- [Work request]:
An exact reproduction of all the entries is what the answer must contain.

= = = = = = =

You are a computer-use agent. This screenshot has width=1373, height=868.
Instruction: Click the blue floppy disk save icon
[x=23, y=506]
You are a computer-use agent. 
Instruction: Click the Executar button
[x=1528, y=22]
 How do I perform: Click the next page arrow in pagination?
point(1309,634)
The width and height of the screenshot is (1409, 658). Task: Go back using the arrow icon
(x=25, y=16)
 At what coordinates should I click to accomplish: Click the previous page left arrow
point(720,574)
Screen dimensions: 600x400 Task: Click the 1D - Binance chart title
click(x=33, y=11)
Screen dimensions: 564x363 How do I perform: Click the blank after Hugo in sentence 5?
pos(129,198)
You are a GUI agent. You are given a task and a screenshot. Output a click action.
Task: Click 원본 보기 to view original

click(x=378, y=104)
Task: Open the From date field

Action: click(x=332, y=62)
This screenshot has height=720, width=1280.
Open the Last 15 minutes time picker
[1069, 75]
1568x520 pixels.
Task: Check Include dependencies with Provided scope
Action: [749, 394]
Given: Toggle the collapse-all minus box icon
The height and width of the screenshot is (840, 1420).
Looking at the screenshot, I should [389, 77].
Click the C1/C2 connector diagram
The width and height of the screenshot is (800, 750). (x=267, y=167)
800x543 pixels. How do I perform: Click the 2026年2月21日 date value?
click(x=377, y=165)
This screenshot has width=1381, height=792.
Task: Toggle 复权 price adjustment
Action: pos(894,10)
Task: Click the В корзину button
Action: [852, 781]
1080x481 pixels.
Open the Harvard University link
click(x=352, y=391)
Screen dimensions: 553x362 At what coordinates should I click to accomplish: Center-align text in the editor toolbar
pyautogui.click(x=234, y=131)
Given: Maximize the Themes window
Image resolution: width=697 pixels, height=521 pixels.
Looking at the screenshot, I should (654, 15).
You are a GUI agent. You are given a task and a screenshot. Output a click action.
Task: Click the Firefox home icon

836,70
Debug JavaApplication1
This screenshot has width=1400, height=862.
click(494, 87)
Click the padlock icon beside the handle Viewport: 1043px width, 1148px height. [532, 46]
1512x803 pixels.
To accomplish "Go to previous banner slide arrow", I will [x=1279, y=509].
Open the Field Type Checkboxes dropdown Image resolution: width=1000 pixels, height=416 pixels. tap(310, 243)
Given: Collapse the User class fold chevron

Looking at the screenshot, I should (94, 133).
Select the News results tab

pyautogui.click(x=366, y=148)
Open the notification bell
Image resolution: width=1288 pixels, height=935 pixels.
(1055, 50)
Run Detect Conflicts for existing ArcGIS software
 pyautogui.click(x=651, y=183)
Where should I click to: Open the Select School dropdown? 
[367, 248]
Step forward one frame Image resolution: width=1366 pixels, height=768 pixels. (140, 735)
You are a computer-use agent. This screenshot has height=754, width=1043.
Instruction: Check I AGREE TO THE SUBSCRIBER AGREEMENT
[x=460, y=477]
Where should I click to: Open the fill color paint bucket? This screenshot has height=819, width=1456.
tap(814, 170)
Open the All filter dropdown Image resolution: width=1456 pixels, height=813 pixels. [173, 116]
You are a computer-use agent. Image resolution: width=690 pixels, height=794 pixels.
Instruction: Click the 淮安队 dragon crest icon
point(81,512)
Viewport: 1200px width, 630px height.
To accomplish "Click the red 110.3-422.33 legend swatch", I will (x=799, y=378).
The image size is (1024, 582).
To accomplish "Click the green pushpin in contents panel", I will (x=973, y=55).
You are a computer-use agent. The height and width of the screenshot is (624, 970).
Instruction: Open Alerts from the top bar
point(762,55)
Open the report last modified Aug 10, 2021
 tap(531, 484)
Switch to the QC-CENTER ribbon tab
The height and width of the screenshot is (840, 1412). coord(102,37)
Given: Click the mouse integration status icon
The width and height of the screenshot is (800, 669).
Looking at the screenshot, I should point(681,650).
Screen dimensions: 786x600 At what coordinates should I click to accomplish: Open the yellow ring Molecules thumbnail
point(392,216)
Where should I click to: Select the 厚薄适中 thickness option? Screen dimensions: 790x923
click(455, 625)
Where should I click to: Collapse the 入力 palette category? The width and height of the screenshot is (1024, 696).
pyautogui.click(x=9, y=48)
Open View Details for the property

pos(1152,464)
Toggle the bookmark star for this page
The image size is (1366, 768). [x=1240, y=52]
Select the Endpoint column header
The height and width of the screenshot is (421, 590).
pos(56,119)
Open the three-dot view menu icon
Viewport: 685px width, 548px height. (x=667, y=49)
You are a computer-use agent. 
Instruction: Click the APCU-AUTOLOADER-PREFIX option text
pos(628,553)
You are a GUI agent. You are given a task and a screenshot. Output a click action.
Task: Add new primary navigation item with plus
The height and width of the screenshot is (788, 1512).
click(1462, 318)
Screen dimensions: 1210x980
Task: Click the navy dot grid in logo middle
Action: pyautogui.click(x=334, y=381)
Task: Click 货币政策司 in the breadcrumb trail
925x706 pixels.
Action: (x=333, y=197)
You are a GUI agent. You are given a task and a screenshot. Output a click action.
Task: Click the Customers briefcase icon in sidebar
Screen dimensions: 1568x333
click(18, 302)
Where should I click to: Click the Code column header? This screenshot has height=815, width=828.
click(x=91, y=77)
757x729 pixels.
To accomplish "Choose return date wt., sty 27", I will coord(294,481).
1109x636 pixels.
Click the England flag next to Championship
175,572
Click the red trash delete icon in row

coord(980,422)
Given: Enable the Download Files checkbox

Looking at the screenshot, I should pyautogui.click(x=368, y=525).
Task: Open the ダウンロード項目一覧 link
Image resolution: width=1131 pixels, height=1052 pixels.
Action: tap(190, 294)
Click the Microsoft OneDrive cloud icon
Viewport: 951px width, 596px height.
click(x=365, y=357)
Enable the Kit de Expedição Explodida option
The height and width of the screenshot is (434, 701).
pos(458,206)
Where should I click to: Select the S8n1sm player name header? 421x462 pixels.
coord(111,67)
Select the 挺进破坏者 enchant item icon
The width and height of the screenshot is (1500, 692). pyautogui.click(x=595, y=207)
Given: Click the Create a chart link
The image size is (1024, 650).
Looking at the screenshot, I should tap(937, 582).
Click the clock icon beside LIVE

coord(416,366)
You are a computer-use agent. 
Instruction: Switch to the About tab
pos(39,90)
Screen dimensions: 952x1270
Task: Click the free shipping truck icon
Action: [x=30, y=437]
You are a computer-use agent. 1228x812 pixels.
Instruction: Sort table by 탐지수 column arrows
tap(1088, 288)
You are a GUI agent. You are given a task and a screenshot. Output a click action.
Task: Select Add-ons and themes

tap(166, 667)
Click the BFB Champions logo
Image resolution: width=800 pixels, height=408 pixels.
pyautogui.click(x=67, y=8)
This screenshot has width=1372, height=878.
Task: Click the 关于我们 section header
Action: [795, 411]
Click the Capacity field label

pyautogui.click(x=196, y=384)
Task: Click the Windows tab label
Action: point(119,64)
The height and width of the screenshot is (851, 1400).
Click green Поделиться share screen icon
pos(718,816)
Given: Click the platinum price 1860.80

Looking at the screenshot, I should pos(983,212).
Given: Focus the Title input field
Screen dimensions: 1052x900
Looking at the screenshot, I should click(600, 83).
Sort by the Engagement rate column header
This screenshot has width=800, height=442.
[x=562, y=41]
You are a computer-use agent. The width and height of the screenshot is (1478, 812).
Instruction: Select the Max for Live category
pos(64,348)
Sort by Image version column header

= = = = = = =

- [Task output]:
You are a computer-use agent. This screenshot has width=1373, height=868.
Instruction: Click the blue floppy disk save icon
[x=23, y=506]
You are a computer-use agent. 
Instruction: Click the Executar button
[x=1528, y=22]
 How do I perform: Click the next page arrow in pagination?
point(1309,634)
The width and height of the screenshot is (1409, 658). Task: Go back using the arrow icon
(x=25, y=16)
 At what coordinates should I click to accomplish: Click the previous page left arrow
point(720,574)
Screen dimensions: 600x400 Task: Click the 1D - Binance chart title
click(x=33, y=11)
Screen dimensions: 564x363 How do I perform: Click the blank after Hugo in sentence 5?
pos(129,198)
You are a GUI agent. You are given a task and a screenshot. Output a click action.
Task: Click 원본 보기 to view original

click(x=378, y=104)
Task: Open the From date field

Action: click(x=332, y=62)
This screenshot has height=720, width=1280.
Open the Last 15 minutes time picker
[1069, 75]
1568x520 pixels.
Task: Check Include dependencies with Provided scope
Action: [749, 394]
Given: Toggle the collapse-all minus box icon
The height and width of the screenshot is (840, 1420).
Looking at the screenshot, I should [389, 77].
Click the C1/C2 connector diagram
The width and height of the screenshot is (800, 750). (x=267, y=167)
800x543 pixels. How do I perform: Click the 2026年2月21日 date value?
click(x=377, y=165)
This screenshot has width=1381, height=792.
Task: Toggle 复权 price adjustment
Action: pos(894,10)
Task: Click the В корзину button
Action: [852, 781]
1080x481 pixels.
Open the Harvard University link
click(x=352, y=391)
Screen dimensions: 553x362 At what coordinates should I click to accomplish: Center-align text in the editor toolbar
pyautogui.click(x=234, y=131)
Given: Maximize the Themes window
Image resolution: width=697 pixels, height=521 pixels.
Looking at the screenshot, I should (654, 15).
You are a GUI agent. You are given a task and a screenshot. Output a click action.
Task: Click the Firefox home icon

836,70
Debug JavaApplication1
This screenshot has width=1400, height=862.
click(494, 87)
Click the padlock icon beside the handle Viewport: 1043px width, 1148px height. [532, 46]
1512x803 pixels.
To accomplish "Go to previous banner slide arrow", I will [x=1279, y=509].
Open the Field Type Checkboxes dropdown Image resolution: width=1000 pixels, height=416 pixels. tap(310, 243)
Given: Collapse the User class fold chevron

Looking at the screenshot, I should (94, 133).
Select the News results tab

pyautogui.click(x=366, y=148)
Open the notification bell
Image resolution: width=1288 pixels, height=935 pixels.
(1055, 50)
Run Detect Conflicts for existing ArcGIS software
 pyautogui.click(x=651, y=183)
Where should I click to: Open the Select School dropdown? 
[367, 248]
Step forward one frame Image resolution: width=1366 pixels, height=768 pixels. (140, 735)
You are a computer-use agent. This screenshot has height=754, width=1043.
Instruction: Check I AGREE TO THE SUBSCRIBER AGREEMENT
[x=460, y=477]
Where should I click to: Open the fill color paint bucket? This screenshot has height=819, width=1456.
tap(814, 170)
Open the All filter dropdown Image resolution: width=1456 pixels, height=813 pixels. [173, 116]
You are a computer-use agent. Image resolution: width=690 pixels, height=794 pixels.
Instruction: Click the 淮安队 dragon crest icon
point(81,512)
Viewport: 1200px width, 630px height.
To accomplish "Click the red 110.3-422.33 legend swatch", I will (x=799, y=378).
The image size is (1024, 582).
To accomplish "Click the green pushpin in contents panel", I will (x=973, y=55).
You are a computer-use agent. The height and width of the screenshot is (624, 970).
Instruction: Open Alerts from the top bar
point(762,55)
Open the report last modified Aug 10, 2021
 tap(531, 484)
Switch to the QC-CENTER ribbon tab
The height and width of the screenshot is (840, 1412). coord(102,37)
Given: Click the mouse integration status icon
The width and height of the screenshot is (800, 669).
Looking at the screenshot, I should point(681,650).
Screen dimensions: 786x600 At what coordinates should I click to accomplish: Open the yellow ring Molecules thumbnail
point(392,216)
Where should I click to: Select the 厚薄适中 thickness option? Screen dimensions: 790x923
click(455, 625)
Where should I click to: Collapse the 入力 palette category? The width and height of the screenshot is (1024, 696).
pyautogui.click(x=9, y=48)
Open View Details for the property

pos(1152,464)
Toggle the bookmark star for this page
The image size is (1366, 768). [x=1240, y=52]
Select the Endpoint column header
The height and width of the screenshot is (421, 590).
pos(56,119)
Open the three-dot view menu icon
Viewport: 685px width, 548px height. (x=667, y=49)
You are a computer-use agent. 
Instruction: Click the APCU-AUTOLOADER-PREFIX option text
pos(628,553)
You are a GUI agent. You are given a task and a screenshot. Output a click action.
Task: Add new primary navigation item with plus
The height and width of the screenshot is (788, 1512).
click(1462, 318)
Screen dimensions: 1210x980
Task: Click the navy dot grid in logo middle
Action: pyautogui.click(x=334, y=381)
Task: Click 货币政策司 in the breadcrumb trail
925x706 pixels.
Action: (x=333, y=197)
You are a GUI agent. You are given a task and a screenshot. Output a click action.
Task: Click the Customers briefcase icon in sidebar
Screen dimensions: 1568x333
click(18, 302)
Where should I click to: Click the Code column header? This screenshot has height=815, width=828.
click(x=91, y=77)
757x729 pixels.
To accomplish "Choose return date wt., sty 27", I will coord(294,481).
1109x636 pixels.
Click the England flag next to Championship
175,572
Click the red trash delete icon in row

coord(980,422)
Given: Enable the Download Files checkbox

Looking at the screenshot, I should pyautogui.click(x=368, y=525).
Task: Open the ダウンロード項目一覧 link
Image resolution: width=1131 pixels, height=1052 pixels.
Action: tap(190, 294)
Click the Microsoft OneDrive cloud icon
Viewport: 951px width, 596px height.
click(x=365, y=357)
Enable the Kit de Expedição Explodida option
The height and width of the screenshot is (434, 701).
pos(458,206)
Where should I click to: Select the S8n1sm player name header? 421x462 pixels.
coord(111,67)
Select the 挺进破坏者 enchant item icon
The width and height of the screenshot is (1500, 692). pyautogui.click(x=595, y=207)
Given: Click the Create a chart link
The image size is (1024, 650).
Looking at the screenshot, I should tap(937, 582).
Click the clock icon beside LIVE

coord(416,366)
You are a computer-use agent. 
Instruction: Switch to the About tab
pos(39,90)
Screen dimensions: 952x1270
Task: Click the free shipping truck icon
Action: [x=30, y=437]
You are a computer-use agent. 1228x812 pixels.
Instruction: Sort table by 탐지수 column arrows
tap(1088, 288)
You are a GUI agent. You are given a task and a screenshot. Output a click action.
Task: Select Add-ons and themes

tap(166, 667)
Click the BFB Champions logo
Image resolution: width=800 pixels, height=408 pixels.
pyautogui.click(x=67, y=8)
This screenshot has width=1372, height=878.
Task: Click the 关于我们 section header
Action: [795, 411]
Click the Capacity field label

pyautogui.click(x=196, y=384)
Task: Click the Windows tab label
Action: point(119,64)
The height and width of the screenshot is (851, 1400).
Click green Поделиться share screen icon
pos(718,816)
Given: Click the platinum price 1860.80

Looking at the screenshot, I should pos(983,212).
Given: Focus the Title input field
Screen dimensions: 1052x900
Looking at the screenshot, I should click(600, 83).
Sort by the Engagement rate column header
This screenshot has width=800, height=442.
[x=562, y=41]
You are a computer-use agent. The width and height of the screenshot is (1478, 812).
Instruction: Select the Max for Live category
pos(64,348)
Sort by Image version column header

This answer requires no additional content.